:: Kutipan Teks ::
--------

Contoh kasus di Jakarta adalah Evo (7 tahun), bukan nama sebenarnya, hampir setiap hari dalam masa liburan sekolah lalu, turun ke jalan. Berangkat dari rumah di sekitar ledok Kali Code, Gowongan, pukul delapan, bahkan kurang, dan pulang sore hari. Bersama saudara-saudaranya ia mengumpulkan rupiah demi rupiah di perempatan lampu merah. Ibunya mengawal dan mengawasi sambil menjual koran. Setiap beberapa menit ia serahkan uang yang diperoleh pada ibunya itu. Ada target yang harus dipenuhi agar ia tidak mendapat dera ibunya. Tanpa alas kaki, ia masuk di sela kendaraan yang sedang menunggu lampu hijau menyala. Kulitnya yang tidak tertutup pakaian sudah menghitam karena panas matahari. Begitu pula rambutnya yang kemerah-merahan.
Belum lagi risiko kanker karena mengisap asap knalpot kendaraan bermotor atau ancaman berbagai penyakit lain dari kondisi lingkungan yang polutif. Sakit "kecil-kecilan" seperti flu atau pusing-pusing yang mereka alami tidak bisa menjadi alasan istirahat di rumah. Di jalan rata-rata mereka memiliki pengalaman buruk dengan Satpol Pamong Praja. Penanganan yang dilakukan pemerintah lebih sering bersifat sementara dan dengan tindak kekerasan yang menimbulkan trauma. Sementara masyarakat umum melihatnya sebagai fenomena kehidupan perkotaan yang akan selalu hadir, tanpa sebuah harapan bahwa hal seperti itu akan dapat benar-benar hilang.
Anak jalanan sering dianggap sebagai masalah tanpa akar yang dapat dipotong begitu saja dengan menangkap dan mengasingkan, tanpa menyentuh sumber masalahnya. Undang-undang tentang perlindungan anak belum mampu menurunkan angka kekerasan tersebut, bahkan semakin menunjukkan banyaknya kekerasan yang dialami anak. Anak-anak yang dieksploitasi, dipekerjakan dalam lingkungan yang buruk, dan berbagai bentuk diskriminasi masih sangat sering dijumpai terutama di kota-kota besar dan dalam keluarga miskin.

--------

:: Data ::
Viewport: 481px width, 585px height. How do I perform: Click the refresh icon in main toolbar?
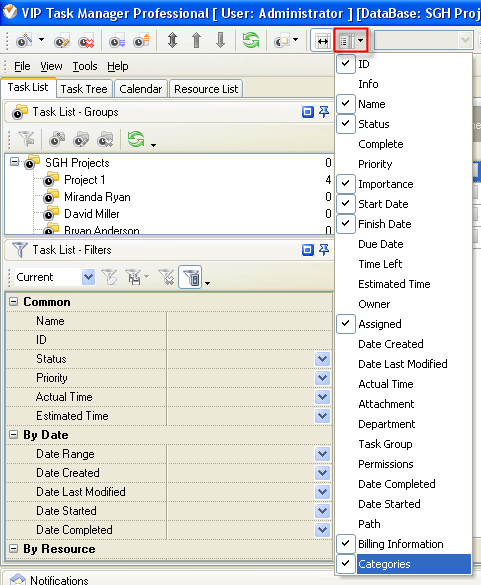pos(251,40)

--------

:: Ketentuan Tugas ::
1. Tentukan apakah setiap pernyataan berikut sesuai dengan teks tentang anak jalanan, lalu jawab ya atau tidak disertai kutipan kata-kata penentunya dari teks. (a) Ibu Evo mengawasinya sambil berjualan koran. (b) Sakit ringan seperti flu bisa menjadi alasan anak jalanan beristirahat di rumah. (c) Undang-undang tentang perlindungan anak sudah berhasil menurunkan angka kekerasan.
2. Kutiplah dari teks tentang anak jalanan bagian yang dimulai dari "Contoh kasus di" sampai dengan "rambutnya yang kemerah-merahan.".
3. Tulislah lanjutan teks tentang anak jalanan itu, mulai setelah kalimat terakhirnya.

:: Jawaban Latihan ::
1.
(a) Ya: "Ibunya mengawal dan mengawasi sambil menjual koran."
(b) Tidak: "seperti flu atau pusing-pusing yang mereka alami tidak bisa menjadi alasan istirahat di rumah"
(c) Tidak: "Undang-undang tentang perlindungan anak belum mampu menurunkan angka kekerasan tersebut"

2.
Contoh kasus di Jakarta adalah Evo (7 tahun), bukan nama sebenarnya, hampir setiap hari dalam masa liburan sekolah lalu, turun ke jalan. Berangkat dari rumah di sekitar ledok Kali Code, Gowongan, pukul delapan, bahkan kurang, dan pulang sore hari. Bersama saudara-saudaranya ia mengumpulkan rupiah demi rupiah di perempatan lampu merah. Ibunya mengawal dan mengawasi sambil menjual koran. Setiap beberapa menit ia serahkan uang yang diperoleh pada ibunya itu. Ada target yang harus dipenuhi agar ia tidak mendapat dera ibunya. Tanpa alas kaki, ia masuk di sela kendaraan yang sedang menunggu lampu hijau menyala. Kulitnya yang tidak tertutup pakaian sudah menghitam karena panas matahari. Begitu pula rambutnya yang kemerah-merahan.

3.
Dari paparan diatas tentang realita keadaan anak-anak jalanan, kekerasan, pelanggaran hak yang mereka alami. Tulisan ini akan memfokuskan pada bagaimana penegakan hokum mengenai perlindungan hak-hak anak jalanan di Indonesia.

HAK ASASI MANUSIA

A. PENGERTIAN DAN HAKIKAT HAK ASASI MANUSIA

Sebelum memasuki pembahasan mengenai pelanggaran HAM pada anak jalanan. ada baiknya dikemukakan terlebih dahulu definisi dasar tentang hak secara definitif. “Hak” merupakan untuk normatik yang berfungsi sebagai panduan perilaku, melindungi kebebasan, kekebalan serta menjamin adanya peluang bagi manusia dalam rangka menjaga harkat dan martabatnya.
Beberapa pengertian hak menurut kamus umum Bahasa Indonesia adalah :
1. yang benar,
2. milik atau kepunyaan,
3. kewenangan,
4. kekuasaan untuk berbuat sesuatu atau untuk menuntut sesuatu,
5. derajat atau martabat

ada tiga unsur-unsur HAM, yakni:

a. Pemilik hak,
b. Ruang lingkup penerapan hak, dan
c. Pihak yang bersedia dalam penerapan hak.
Dalam pasal 1 UU No. 39 tahun 1999 tentang hak asasi manusia disebutkan, “Hak assasi manusia (HAM) adalah seperangkat hak yang melekat pada hakikat dan keberadaan manusia sebagai makhluk Tuhan Yang Maha Esa dan merupakan anugerahNya yang wajib dihormati, dijunjung tinggi, dan dilindungi oleh negara, hukum, pemerintah, dan setiap orang demi kehormatan serta perlindungan harkat dan martabat manusia”.
Berdasarkan beberapa rumusan HAM, dapat ditarik kesimpulan tentang beberapa ciri pokok hakikat HAM, yaitu:

1. HAM tidak perlu diberikan, dibeli, atau diwarisi. HAM adalah bagian dari manusia secara otomatis.
2. HAM berlaku untuk semua orang tanpa memandang jenis kelamin, ras, agam, etnis, pandangan politik atau asal-usul sosial dan bangsa.
3. HAM tidak bisa dilanggar. Tidak ada yang bisa membatasi atau melangggar hak orang lain. Seseorang tetap mempunyai HAM walaupun negara membuat hukum yang tidak melindungi atau melanggar HAM tersebut.


B. BENTUK-BENTUK HAM

Dalam deklarasi universal tentang HAM (Universal Declaration Of Human Rights) atau DUHAM, hak asasi manusia terbagi dalam beberapa jenis, yaitu:
a. hak personal (hak jaminan kebutuhan pribadi)
b. hak legal (hak jaminan perlindungan hukum)
c. hak sipil dan politik
d. hak subsistensi (hak jaminan sumber daya untuk menunjang kehidupan)
e. hak ekonomi, sosial dan budaya.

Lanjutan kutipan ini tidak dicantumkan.